• **WHAT TO DO**
Skip the pictures, please, and write out exactly every line from the one containing "Given: Click the 'Waterproof" through the end of the listing below.

• **DATA SECTION**
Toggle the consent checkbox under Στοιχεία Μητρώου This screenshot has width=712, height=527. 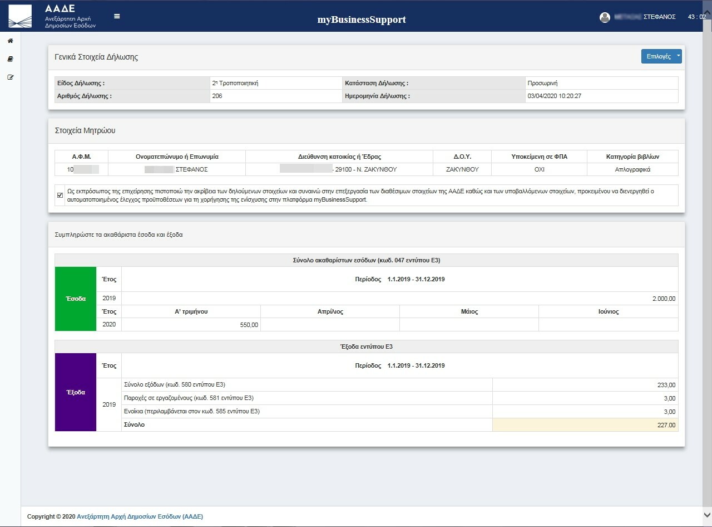pyautogui.click(x=60, y=194)
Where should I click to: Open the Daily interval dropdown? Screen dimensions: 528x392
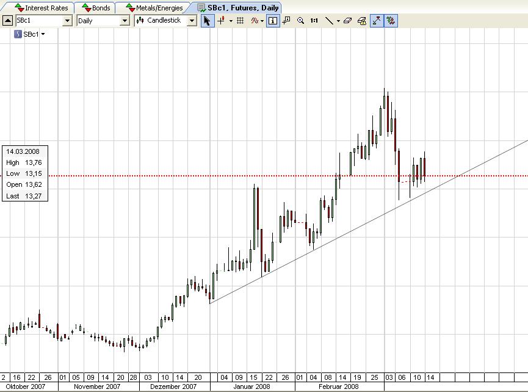(x=125, y=21)
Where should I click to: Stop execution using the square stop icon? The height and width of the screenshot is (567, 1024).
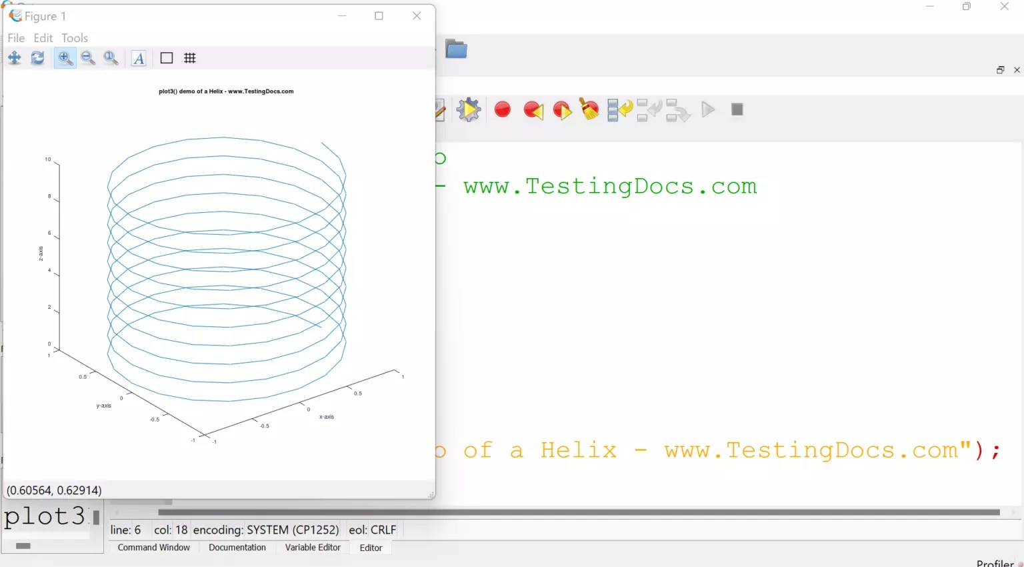[x=737, y=109]
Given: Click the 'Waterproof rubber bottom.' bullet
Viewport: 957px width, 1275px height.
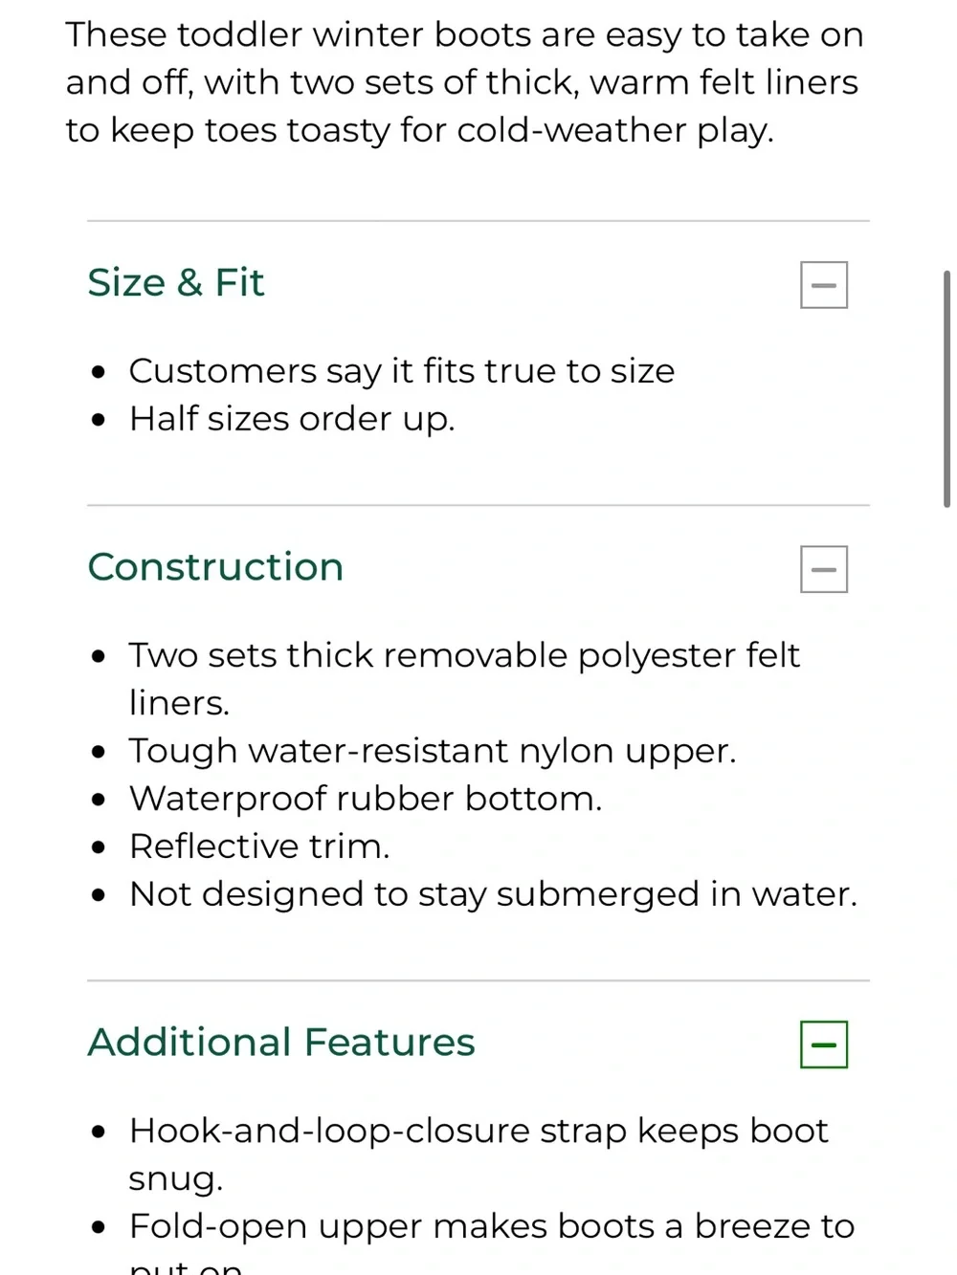Looking at the screenshot, I should tap(366, 799).
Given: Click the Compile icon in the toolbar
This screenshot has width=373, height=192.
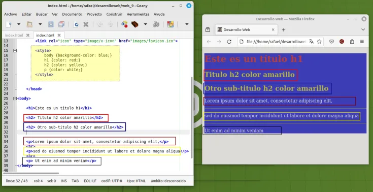Looking at the screenshot, I should (x=124, y=24).
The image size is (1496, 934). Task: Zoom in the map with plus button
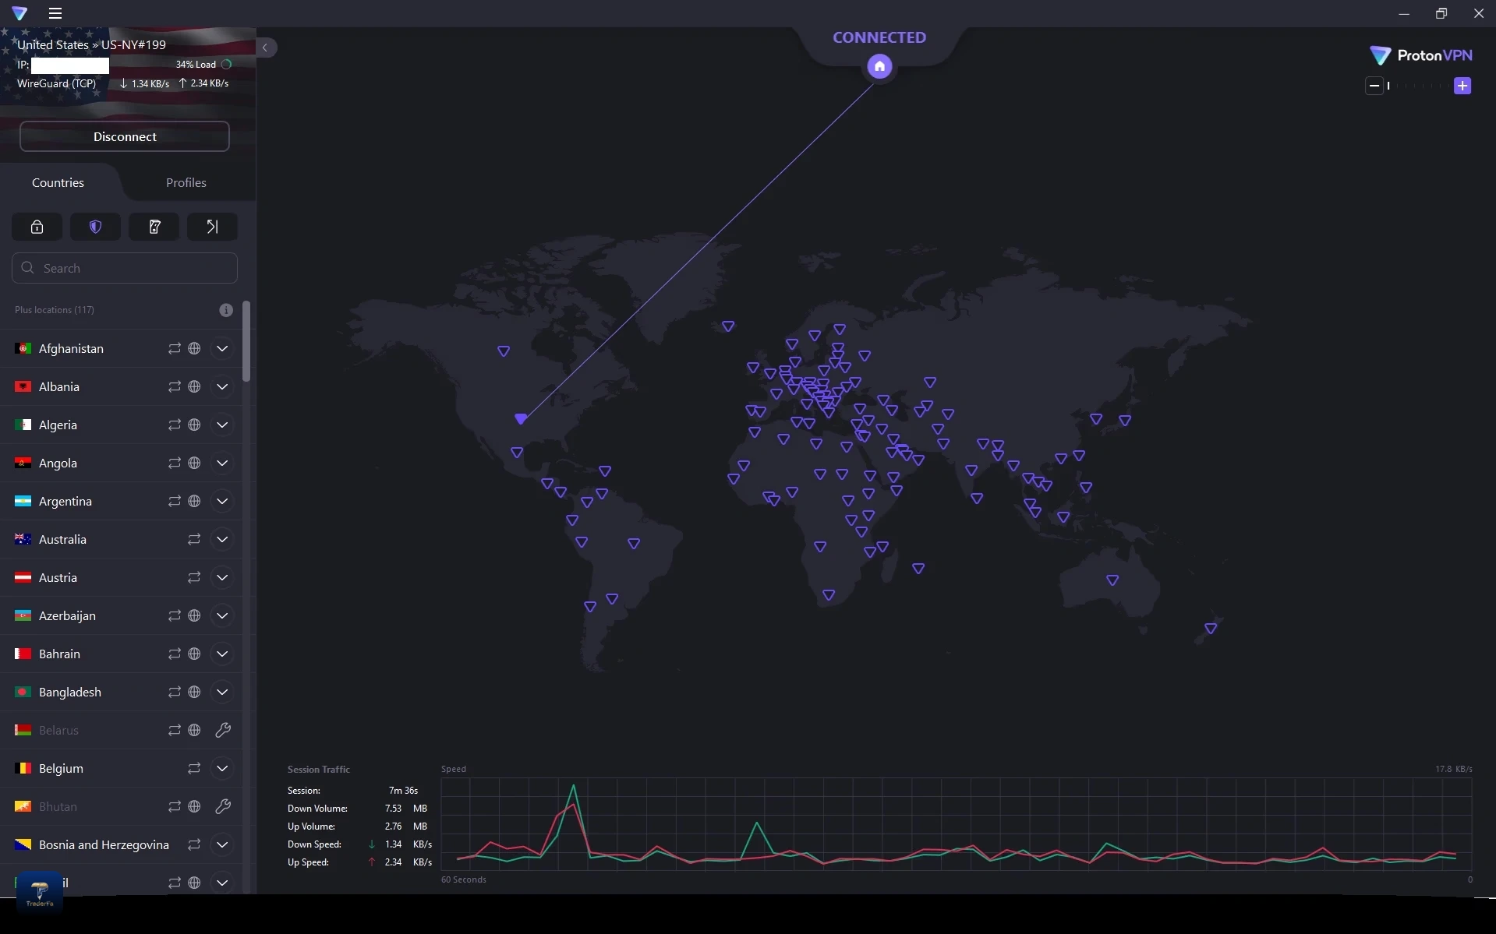coord(1462,86)

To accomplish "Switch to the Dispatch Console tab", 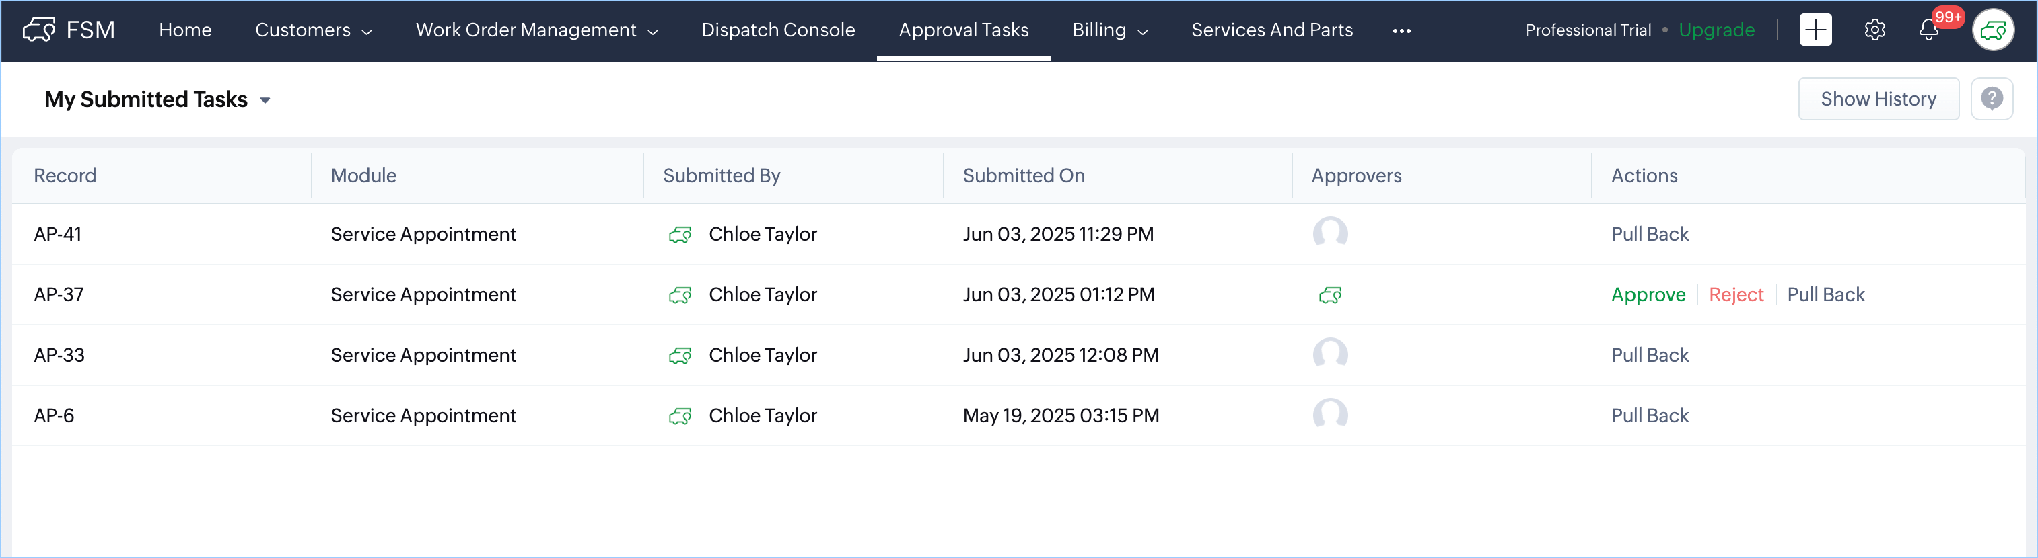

• **TASK OUTPUT**
Given: Click the 'Waterproof rubber bottom.' bullet
Viewport: 957px width, 1275px height.
Looking at the screenshot, I should tap(366, 799).
Given: Click the Compile icon in the toolbar
This screenshot has width=373, height=192.
Looking at the screenshot, I should (x=124, y=24).
The image size is (1496, 934). Task: Zoom in the map with plus button
coord(1462,86)

To accomplish "Switch to the Dispatch Console tab", 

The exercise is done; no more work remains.